- [Required tasks]
A: Return the passage from the climate interview transcript starting at "We have to recognize" and ending at "leading on climate.", copied word for word.
B: Retype the lines of the listing starting at the line that contains "Add more blue gems with plus icon" and ending at the line that contains "coord(489,323)", both included, with nothing changed.

- [Source passage]
======

We have to recognize that, yeah, there are villains when it comes to the fossil fuel industry and the front groups that they fund. But they’re also state actors who have been playing a malevolent role. Saudi Arabia, Russia, even Australia in recent years under Scott Morrison. That’s the challenge, right? Going into this next climate conferences, next global agreement to get some of these intransigent actors on board. What I’ll tell you is it sure helps to have leadership once again, in the United States. To have a president who’s leading on this issue, it puts a lot more pressure on other intransigent doctors like Scott Morrison in Australia, who’s feeling the pressure of an American president now who’s leading on climate.
Rob Johnson:
Yeah. I know a number of people that were in the running for being the next head of the OACD. When the Australian gentleman was named, they were very upset on the grounds that that resource-based country would be resistant [crosstalk 00:19:17].
Michael Mann:
Yeah. Mathias Cormann, I spoke out quite vehemently about what an adverse impact that would have on the global politics of climate action. It’s something now we’re going to have to contend with.

======

- [Data to use]
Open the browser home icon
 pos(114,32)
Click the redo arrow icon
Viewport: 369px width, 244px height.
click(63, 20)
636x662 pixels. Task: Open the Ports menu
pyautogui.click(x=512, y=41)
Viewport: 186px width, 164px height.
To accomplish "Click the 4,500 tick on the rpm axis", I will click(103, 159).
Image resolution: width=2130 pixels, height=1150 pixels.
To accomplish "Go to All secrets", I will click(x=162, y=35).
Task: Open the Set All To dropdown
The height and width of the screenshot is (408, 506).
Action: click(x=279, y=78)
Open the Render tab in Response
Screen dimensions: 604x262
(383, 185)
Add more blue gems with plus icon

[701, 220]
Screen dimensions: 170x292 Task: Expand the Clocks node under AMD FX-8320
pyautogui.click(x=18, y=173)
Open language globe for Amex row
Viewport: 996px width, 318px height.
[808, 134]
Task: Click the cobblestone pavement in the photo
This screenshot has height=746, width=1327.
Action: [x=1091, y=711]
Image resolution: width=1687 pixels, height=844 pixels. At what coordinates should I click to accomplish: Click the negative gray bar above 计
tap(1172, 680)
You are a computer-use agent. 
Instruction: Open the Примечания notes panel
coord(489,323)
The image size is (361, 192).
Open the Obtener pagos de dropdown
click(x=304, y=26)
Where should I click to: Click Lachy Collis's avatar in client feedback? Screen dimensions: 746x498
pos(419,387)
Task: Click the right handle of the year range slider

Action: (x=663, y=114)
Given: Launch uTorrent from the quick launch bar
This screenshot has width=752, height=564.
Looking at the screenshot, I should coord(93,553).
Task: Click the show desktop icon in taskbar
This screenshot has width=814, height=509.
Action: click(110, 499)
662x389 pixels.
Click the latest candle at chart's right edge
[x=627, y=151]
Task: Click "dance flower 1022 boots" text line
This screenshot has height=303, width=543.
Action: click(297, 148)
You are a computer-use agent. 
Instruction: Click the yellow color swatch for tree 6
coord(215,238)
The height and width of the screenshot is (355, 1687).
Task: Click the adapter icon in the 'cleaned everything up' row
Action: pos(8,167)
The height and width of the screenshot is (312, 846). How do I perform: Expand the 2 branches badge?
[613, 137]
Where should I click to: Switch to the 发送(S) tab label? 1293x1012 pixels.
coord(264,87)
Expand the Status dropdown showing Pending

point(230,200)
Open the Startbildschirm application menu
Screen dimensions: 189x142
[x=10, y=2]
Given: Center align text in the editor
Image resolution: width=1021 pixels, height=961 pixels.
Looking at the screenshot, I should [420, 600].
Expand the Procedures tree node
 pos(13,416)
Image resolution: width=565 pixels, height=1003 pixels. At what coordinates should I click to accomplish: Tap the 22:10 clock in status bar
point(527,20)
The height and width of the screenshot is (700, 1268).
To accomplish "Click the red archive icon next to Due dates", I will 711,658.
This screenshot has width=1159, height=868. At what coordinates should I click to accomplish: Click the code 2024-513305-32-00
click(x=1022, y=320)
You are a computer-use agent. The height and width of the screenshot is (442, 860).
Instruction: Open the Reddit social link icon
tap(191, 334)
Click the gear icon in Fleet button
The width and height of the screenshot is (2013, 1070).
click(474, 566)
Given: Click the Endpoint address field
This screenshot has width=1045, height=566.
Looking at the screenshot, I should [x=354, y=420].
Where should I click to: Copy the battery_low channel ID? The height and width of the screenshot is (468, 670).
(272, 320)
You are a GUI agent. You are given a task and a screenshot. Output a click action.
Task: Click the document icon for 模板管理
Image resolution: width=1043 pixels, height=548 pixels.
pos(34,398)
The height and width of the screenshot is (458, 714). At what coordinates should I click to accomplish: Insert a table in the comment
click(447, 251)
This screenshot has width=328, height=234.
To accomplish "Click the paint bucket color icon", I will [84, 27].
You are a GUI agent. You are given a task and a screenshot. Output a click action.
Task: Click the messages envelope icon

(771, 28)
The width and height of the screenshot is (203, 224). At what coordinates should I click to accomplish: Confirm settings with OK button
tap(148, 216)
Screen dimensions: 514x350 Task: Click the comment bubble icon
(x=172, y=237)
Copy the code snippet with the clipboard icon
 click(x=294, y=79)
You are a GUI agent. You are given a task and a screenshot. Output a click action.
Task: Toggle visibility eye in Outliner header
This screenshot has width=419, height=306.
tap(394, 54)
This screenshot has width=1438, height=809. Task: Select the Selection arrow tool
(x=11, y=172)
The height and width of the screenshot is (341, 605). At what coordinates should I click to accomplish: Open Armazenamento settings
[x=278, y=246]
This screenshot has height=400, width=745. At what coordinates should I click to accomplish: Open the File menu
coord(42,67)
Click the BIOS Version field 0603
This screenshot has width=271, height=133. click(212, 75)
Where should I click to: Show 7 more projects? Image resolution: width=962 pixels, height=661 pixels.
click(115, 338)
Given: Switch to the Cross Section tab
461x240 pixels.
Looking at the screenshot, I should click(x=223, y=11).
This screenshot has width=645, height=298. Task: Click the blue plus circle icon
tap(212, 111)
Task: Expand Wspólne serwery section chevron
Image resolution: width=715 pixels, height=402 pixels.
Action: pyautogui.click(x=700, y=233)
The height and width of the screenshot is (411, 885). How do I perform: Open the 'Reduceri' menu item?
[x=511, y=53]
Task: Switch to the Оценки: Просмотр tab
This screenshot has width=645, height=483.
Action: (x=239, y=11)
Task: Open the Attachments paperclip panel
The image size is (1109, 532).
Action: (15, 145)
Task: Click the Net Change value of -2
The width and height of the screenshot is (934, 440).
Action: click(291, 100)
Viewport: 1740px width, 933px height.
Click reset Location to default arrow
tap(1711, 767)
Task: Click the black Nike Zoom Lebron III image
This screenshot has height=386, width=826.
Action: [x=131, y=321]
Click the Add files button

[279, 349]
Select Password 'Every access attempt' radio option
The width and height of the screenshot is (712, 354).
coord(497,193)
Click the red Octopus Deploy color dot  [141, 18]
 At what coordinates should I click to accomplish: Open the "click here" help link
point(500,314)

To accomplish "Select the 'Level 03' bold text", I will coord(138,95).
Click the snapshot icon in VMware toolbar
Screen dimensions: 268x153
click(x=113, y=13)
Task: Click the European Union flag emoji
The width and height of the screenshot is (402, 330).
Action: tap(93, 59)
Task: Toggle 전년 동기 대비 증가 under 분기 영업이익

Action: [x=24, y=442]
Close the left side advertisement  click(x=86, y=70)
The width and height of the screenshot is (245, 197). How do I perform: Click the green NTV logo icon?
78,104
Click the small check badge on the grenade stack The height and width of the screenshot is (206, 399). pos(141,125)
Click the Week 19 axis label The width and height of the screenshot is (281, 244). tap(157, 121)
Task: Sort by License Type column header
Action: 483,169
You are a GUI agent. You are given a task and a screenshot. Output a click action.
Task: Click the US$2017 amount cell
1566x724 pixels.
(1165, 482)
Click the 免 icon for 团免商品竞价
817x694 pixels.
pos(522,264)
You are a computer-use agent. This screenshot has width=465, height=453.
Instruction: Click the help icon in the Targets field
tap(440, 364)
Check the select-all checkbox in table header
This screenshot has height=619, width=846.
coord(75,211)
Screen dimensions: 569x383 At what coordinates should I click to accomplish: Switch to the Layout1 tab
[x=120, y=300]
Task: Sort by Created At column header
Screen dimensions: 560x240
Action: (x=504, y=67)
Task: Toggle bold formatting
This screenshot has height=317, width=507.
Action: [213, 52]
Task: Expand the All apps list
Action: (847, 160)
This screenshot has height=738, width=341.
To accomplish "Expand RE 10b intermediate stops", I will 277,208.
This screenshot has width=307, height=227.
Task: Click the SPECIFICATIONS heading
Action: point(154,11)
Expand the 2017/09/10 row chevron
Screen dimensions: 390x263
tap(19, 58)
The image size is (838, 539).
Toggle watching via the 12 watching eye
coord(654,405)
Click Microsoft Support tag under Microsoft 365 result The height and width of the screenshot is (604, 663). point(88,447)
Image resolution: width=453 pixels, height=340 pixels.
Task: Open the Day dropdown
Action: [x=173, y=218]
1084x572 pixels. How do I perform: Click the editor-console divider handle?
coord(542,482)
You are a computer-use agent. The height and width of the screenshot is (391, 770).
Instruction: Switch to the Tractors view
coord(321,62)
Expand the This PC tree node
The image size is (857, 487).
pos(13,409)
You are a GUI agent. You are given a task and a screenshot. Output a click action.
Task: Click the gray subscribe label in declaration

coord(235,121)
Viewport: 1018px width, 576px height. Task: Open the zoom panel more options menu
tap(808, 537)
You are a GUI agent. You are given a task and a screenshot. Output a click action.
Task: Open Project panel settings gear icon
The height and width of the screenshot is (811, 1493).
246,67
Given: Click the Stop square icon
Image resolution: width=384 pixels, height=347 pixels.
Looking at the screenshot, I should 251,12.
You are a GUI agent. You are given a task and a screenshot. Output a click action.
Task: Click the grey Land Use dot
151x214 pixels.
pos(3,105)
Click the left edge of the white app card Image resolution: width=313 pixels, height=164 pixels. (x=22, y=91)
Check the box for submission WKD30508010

======

- [Exercise results]
A:
We have to recognize that, yeah, there are villains when it comes to the fossil fuel industry and the front groups that they fund. But they’re also state actors who have been playing a malevolent role. Saudi Arabia, Russia, even Australia in recent years under Scott Morrison. That’s the challenge, right? Going into this next climate conferences, next global agreement to get some of these intransigent actors on board. What I’ll tell you is it sure helps to have leadership once again, in the United States. To have a president who’s leading on this issue, it puts a lot more pressure on other intransigent doctors like Scott Morrison in Australia, who’s feeling the pressure of an American president now who’s leading on climate.

B:
Add more blue gems with plus icon

[701, 220]
Screen dimensions: 170x292 Task: Expand the Clocks node under AMD FX-8320
pyautogui.click(x=18, y=173)
Open language globe for Amex row
Viewport: 996px width, 318px height.
[808, 134]
Task: Click the cobblestone pavement in the photo
This screenshot has height=746, width=1327.
Action: [x=1091, y=711]
Image resolution: width=1687 pixels, height=844 pixels. At what coordinates should I click to accomplish: Click the negative gray bar above 计
tap(1172, 680)
You are a computer-use agent. 
Instruction: Open the Примечания notes panel
coord(489,323)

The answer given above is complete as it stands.